§ Aim of the exercise:
Revise the rows below by changing every occurrence of "GUI agent" to "interface agent", leaving all other text as it is.

§ Entries:
● ● ● ● ●

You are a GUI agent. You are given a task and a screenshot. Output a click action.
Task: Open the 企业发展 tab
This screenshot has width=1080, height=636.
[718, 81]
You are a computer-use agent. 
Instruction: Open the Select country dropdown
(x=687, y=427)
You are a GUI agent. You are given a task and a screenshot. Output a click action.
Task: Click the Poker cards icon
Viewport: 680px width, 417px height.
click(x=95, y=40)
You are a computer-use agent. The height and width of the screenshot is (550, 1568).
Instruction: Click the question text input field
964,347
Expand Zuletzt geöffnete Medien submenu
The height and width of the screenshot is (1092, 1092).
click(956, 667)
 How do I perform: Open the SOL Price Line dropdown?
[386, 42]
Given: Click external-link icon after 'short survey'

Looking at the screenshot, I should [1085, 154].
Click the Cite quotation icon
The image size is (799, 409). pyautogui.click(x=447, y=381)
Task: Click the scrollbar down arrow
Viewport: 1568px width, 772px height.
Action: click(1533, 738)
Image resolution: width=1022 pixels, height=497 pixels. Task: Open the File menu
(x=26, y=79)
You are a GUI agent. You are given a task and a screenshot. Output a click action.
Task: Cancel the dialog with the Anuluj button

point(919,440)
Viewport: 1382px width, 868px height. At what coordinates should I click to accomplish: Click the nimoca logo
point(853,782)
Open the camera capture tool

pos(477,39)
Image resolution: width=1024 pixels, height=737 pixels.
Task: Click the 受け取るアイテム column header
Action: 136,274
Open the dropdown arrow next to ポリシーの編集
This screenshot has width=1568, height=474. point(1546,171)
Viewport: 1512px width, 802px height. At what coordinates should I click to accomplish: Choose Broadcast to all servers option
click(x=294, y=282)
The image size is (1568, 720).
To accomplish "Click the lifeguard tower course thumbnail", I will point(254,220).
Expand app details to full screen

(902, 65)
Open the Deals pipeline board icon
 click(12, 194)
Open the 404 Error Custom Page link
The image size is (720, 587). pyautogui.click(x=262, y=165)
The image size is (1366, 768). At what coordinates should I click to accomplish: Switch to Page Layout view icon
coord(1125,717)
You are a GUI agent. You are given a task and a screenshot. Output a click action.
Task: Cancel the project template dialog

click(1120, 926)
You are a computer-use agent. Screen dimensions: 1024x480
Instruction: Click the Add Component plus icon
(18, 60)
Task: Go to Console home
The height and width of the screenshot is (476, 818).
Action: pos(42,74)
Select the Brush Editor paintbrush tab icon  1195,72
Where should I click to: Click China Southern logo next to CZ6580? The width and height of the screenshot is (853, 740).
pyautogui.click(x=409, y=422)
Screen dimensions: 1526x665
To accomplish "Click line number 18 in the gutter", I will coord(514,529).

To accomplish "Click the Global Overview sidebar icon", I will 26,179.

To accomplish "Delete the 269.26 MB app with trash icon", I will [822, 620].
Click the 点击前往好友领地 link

● ● ● ● ●

§ Output of the exercise:
You are a interface agent. You are given a task and a screenshot. Output a click action.
Task: Open the 企业发展 tab
This screenshot has width=1080, height=636.
[718, 81]
You are a computer-use agent. 
Instruction: Open the Select country dropdown
(x=687, y=427)
You are a interface agent. You are given a task and a screenshot. Output a click action.
Task: Click the Poker cards icon
Viewport: 680px width, 417px height.
click(x=95, y=40)
You are a computer-use agent. The height and width of the screenshot is (550, 1568).
Instruction: Click the question text input field
964,347
Expand Zuletzt geöffnete Medien submenu
The height and width of the screenshot is (1092, 1092).
click(956, 667)
 How do I perform: Open the SOL Price Line dropdown?
[386, 42]
Given: Click external-link icon after 'short survey'

Looking at the screenshot, I should [1085, 154].
Click the Cite quotation icon
The image size is (799, 409). pyautogui.click(x=447, y=381)
Task: Click the scrollbar down arrow
Viewport: 1568px width, 772px height.
Action: click(1533, 738)
Image resolution: width=1022 pixels, height=497 pixels. Task: Open the File menu
(x=26, y=79)
You are a interface agent. You are given a task and a screenshot. Output a click action.
Task: Cancel the dialog with the Anuluj button

point(919,440)
Viewport: 1382px width, 868px height. At what coordinates should I click to accomplish: Click the nimoca logo
point(853,782)
Open the camera capture tool

pos(477,39)
Image resolution: width=1024 pixels, height=737 pixels.
Task: Click the 受け取るアイテム column header
Action: 136,274
Open the dropdown arrow next to ポリシーの編集
This screenshot has width=1568, height=474. point(1546,171)
Viewport: 1512px width, 802px height. At what coordinates should I click to accomplish: Choose Broadcast to all servers option
click(x=294, y=282)
The image size is (1568, 720).
To accomplish "Click the lifeguard tower course thumbnail", I will point(254,220).
Expand app details to full screen

(902, 65)
Open the Deals pipeline board icon
 click(12, 194)
Open the 404 Error Custom Page link
The image size is (720, 587). pyautogui.click(x=262, y=165)
The image size is (1366, 768). At what coordinates should I click to accomplish: Switch to Page Layout view icon
coord(1125,717)
You are a interface agent. You are given a task and a screenshot. Output a click action.
Task: Cancel the project template dialog

click(1120, 926)
You are a computer-use agent. Screen dimensions: 1024x480
Instruction: Click the Add Component plus icon
(18, 60)
Task: Go to Console home
The height and width of the screenshot is (476, 818).
Action: pos(42,74)
Select the Brush Editor paintbrush tab icon  1195,72
Where should I click to: Click China Southern logo next to CZ6580? The width and height of the screenshot is (853, 740).
pyautogui.click(x=409, y=422)
Screen dimensions: 1526x665
To accomplish "Click line number 18 in the gutter", I will coord(514,529).

To accomplish "Click the Global Overview sidebar icon", I will 26,179.

To accomplish "Delete the 269.26 MB app with trash icon", I will [822, 620].
Click the 点击前往好友领地 link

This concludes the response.